§ **Problem**
Starting with the first line, output the data exactly through to the end.

□ □ □ □ □

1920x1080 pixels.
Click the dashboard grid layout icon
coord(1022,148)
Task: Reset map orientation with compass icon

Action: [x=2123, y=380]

□ □ □ □ □

§ **Your response**
1920x1080 pixels.
Click the dashboard grid layout icon
coord(1022,148)
Task: Reset map orientation with compass icon

Action: [x=2123, y=380]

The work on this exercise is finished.